The number and variety of jointers are considerable, but the principle is the same for all. They hold a file in such a way that the jointer can be run over the saw teeth to ensure the teeth all lie on the circle of the saw. There are short and long jointers. The short jointer, generally part of a combination saw tool, is by far the more common.

Jointer combination saw tools

Short Jointer

To use the short jointer, insert the file so it rests flat on the file supports (lugs) and adjust the screw so the file bends to conform to the circle of the saw. Make sure the surface of the file is square with the guide rails on the body of the jointer. The file may be warped or improperly seated on the supports. Insert the file so it runs in the normal filing direction. (If a file is used backward, its life will be severely shortened.) Because a new file often will cut faster than desired, a wornout 7- or 8-inch special crosscut file with the tang broken off works well.

Place the jointer on one end of the saw. Holding the jointer so the file rests on the cutter teeth, run the jointer the length of the saw using uniform downward pressure. This is important if the circle of the saw is to be maintained. It is also important to hold the guide rails on the body of the jointer in contact with the side of the saw at all times to ensure that the file is square to the saw.

After the jointer has been run the length of the saw, look at the teeth. If each tip has a shiny spot where the file has just touched it, jointing is complete. If some teeth are so short they weren't touched, repeat the process until all teeth show the mark of the file. If a tooth has been chipped or broken so it is much shorter than the rest, don't worry about it. No sense jointing the life out of a saw to make it perfect.

Jointing the cutter teeth

Long Jointer

If a long jointer is available, it achieves superior results and guarantees a round saw when used properly. A saw that has deviations from its arc (bumps or troughs) won't saw smoothly. The long jointer operates on the principle that three points in a plane uniquely define a circle (or arc), or that there is only one circle that will simultaneously pass through three given points in a plane.

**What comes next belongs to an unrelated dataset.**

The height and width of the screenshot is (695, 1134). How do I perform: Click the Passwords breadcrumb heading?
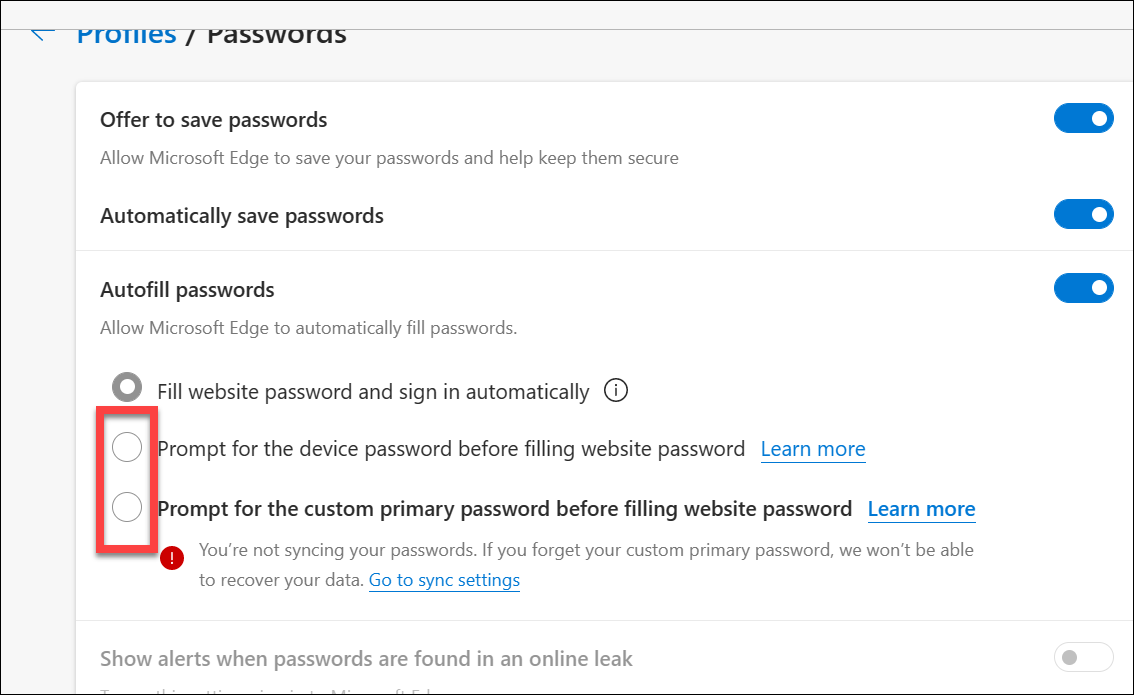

The long jointer has two "shoes" about 12 inches apart with a file mounted between them. The file can be moved up and down relative to the two shoes. Whether the shoes or the file moves is immaterial. The two shoes and the file constitute the three points that define a circle. Only two long jointers were ever commercially manufactured. One, a Gibbs jointer, was marketed by Simonds Saw and Steel Co., and the other by E. C. Atkins and Co. The shoes on the Gibbs jointer move and the file on the Atkins moves.

As with the short jointer, it is a good idea to make sure the file is square with the guide rails on the body of the jointer. This can be checked with a small square.

Jointing a saw with a long jointer

With the saw in a stable position, preferably in a saw vise, place the jointer about in the center of the saw. Adjust the jointer so that both shoes and the file contact the saw and tighten the adjusting nuts. By moving the jointer along the saw and observing whether the jointer rocks on the file or has space between the file and the teeth, the high and low places can be observed easily. When the high and low spots are found, adjust the jointer so the file clears all but the higher spots. This is done by placing the jointer on a high spot and adjusting it so the file and shoes will contact the saw. These are important steps. If the initial jointer adjustment were made with the file over a relatively low spot and the saw jointed with that setting, it would be impossible to get the saw into round without taking excess material off the center teeth.

With the jointer adjusted on the saw, pass it lightly and evenly from one end of the saw to the other. The very end teeth should be jointed in this process. This means dropping one shoe or the other off the end of the saw to run the file over the end teeth. The file will cut the tips off the high teeth. If-as is often the case with really worn saws-the file will not make contact toward the end of the saw, the end teeth are too long. This can be corrected by jointing the ends more severely than the center of the saw. If the teeth are particularly long, a lot of time can be saved by cutting these teeth down with a handheld file, checking your progress periodically with the jointer.

As with the short jointer, the saw should only be jointed until all the teeth have been marked by the file (except extremely short or broken teeth). The less metal taken off the teeth, the less work the filer must do later in pointing up the teeth, and the longer the saw will last.

The end teeth of a solid-ended saw cannot be effectively jointed with a long jointer unless the solid section is filed to or below the circle of the saw.

It is possible to cut the solid end off a saw and repunch the holes for the handles.

Modifying a saw for jointing


----------



## crank49 (Apr 7, 2010)

Yes!
What Gman said.


----------